NIV Congres

Background and aims Ischemia and reperfusion injury (IRI) of the liver graft is an important factor determining long-term transplantation success. At different stages of graft procurement, transportation and directly post-engraftment, ischemic injury of the graft can occur. Due to a lack of biomarkers however, it remains difficult to assess graft quality and the degree of ischemic injury during liver transplantation. Recently, hepatocyte and cholangiocyte-derived microRNAs (HDmiRs and CDmiRs) have been identified as sensitive markers for liver injury in patients’ serum after liver transplantation. The aim of this study was to investigate whether HDmiRs and CDmiRs in serum can accurately assess the amount of hepatic IRI in a porcine model.

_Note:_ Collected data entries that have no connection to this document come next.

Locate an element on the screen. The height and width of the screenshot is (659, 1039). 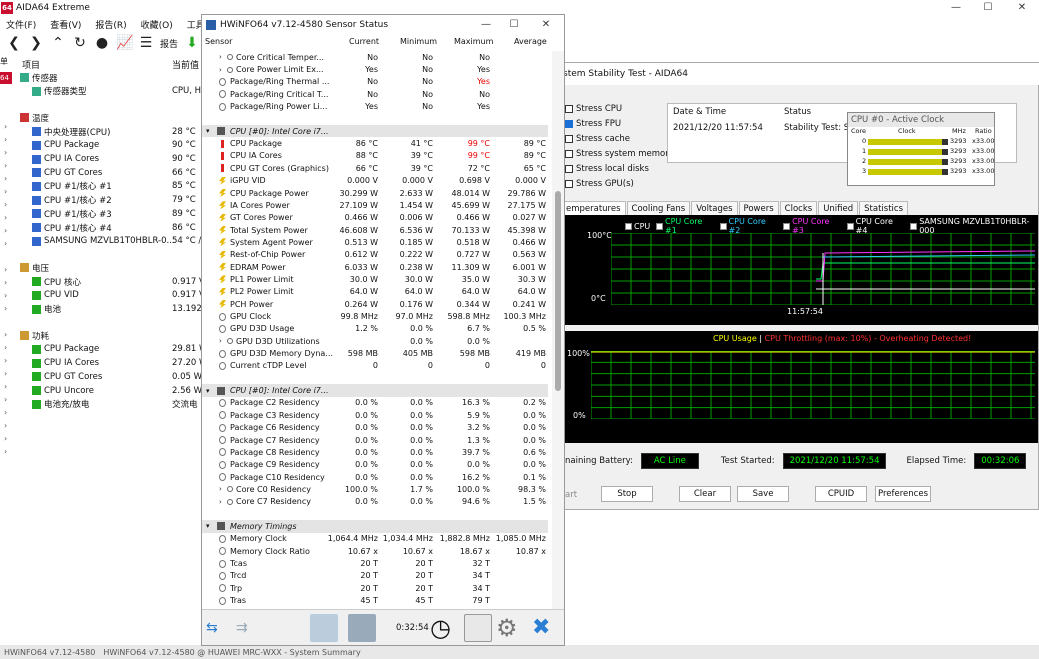
switch-icon is located at coordinates (362, 628).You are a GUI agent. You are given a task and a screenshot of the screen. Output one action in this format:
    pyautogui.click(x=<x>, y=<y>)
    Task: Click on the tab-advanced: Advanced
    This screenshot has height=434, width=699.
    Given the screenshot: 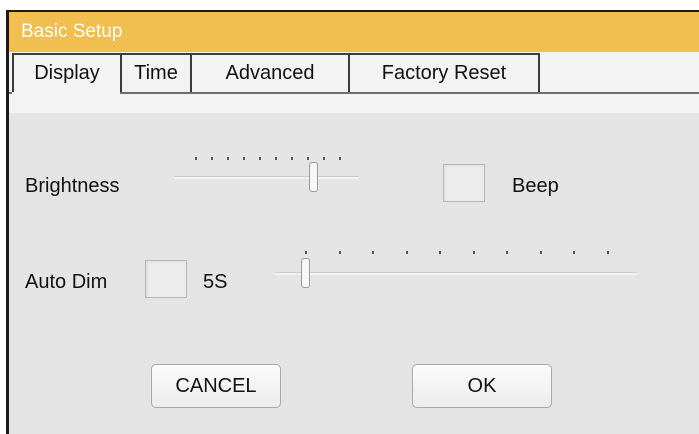 What is the action you would take?
    pyautogui.click(x=270, y=72)
    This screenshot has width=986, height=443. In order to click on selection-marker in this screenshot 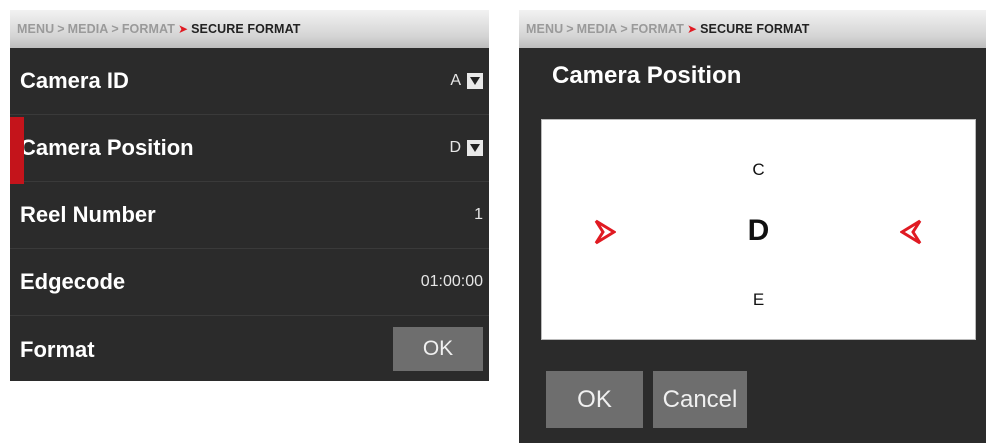, I will do `click(17, 150)`.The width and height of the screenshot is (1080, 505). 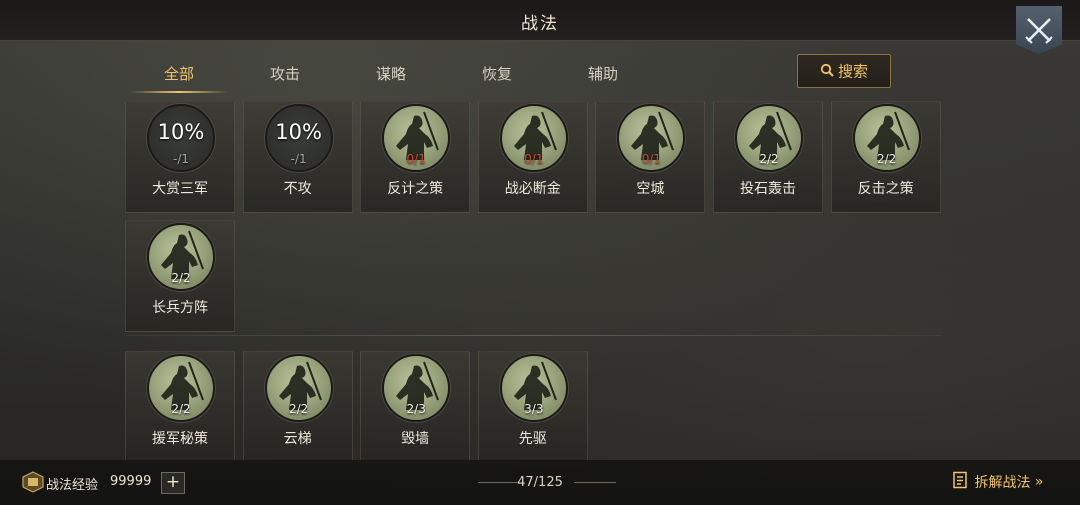 I want to click on skill-card: 0/1 战必断金, so click(x=532, y=157).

Methods Ten female Yorkshire pigs were subjected to hepatic IRI using a total vascular exclusion model by clamping the hepatic artery, portal vein and hepatic veins for 30 minutes. Two vascular probes continuously monitored the absence of blood flow during ischemia. Serum and liver biopsies were collected prior to ischemia and up to 90 minutes after reperfusion. Samples were tested for levels of AST, ALT, gamma-GT, total bilirubin and LDH. Through real-time qPCR serum samples were analysed for HDmiRs HDmiR-122 & HDmiR-148a, and CDmiRs CDmiR-30e & CDmiR-222. As control miRNAs, the muscle-derived miR-133a and blood-derived miR-191 were analysed.

Results Both HDmiRs and CDmiRs were detectable in porcine serum. Of the conventional injury markers, only AST showed an elevation in serum with a maximum of three-fold after reperfusion (64 ± 30 U/L at baseline vs. 64 ± 10 U/L at reperfusion and 135 ± 50 at 60 minutes after reperfusion, P=0.012). In contrast to this, serum HDmiR- and CDmiR-levels were already significantly higher at time of reperfusion (4.9 ± 3.7 fold change, P=0.02) and their levels remained elevated longer after reperfusion compared to AST, reaching up to 90-fold (32.7 ± 29.9 fold change). MiRNA-191 and miR-133a, which served as control miRNAs, showed neither significant changes after ischemia/reperfusion, suggesting that our findings are related to hepatic IRI.

Conclusion In this study we demonstrate that microRNAs are an early and sensitive serum marker for hepatic IRI in pigs. To further investigate the correlation between miRNA release in serum and tissue damage, pre- and post-reperfusion biopsies will be analysed on liver and bile duct histology and miRNA expression levels.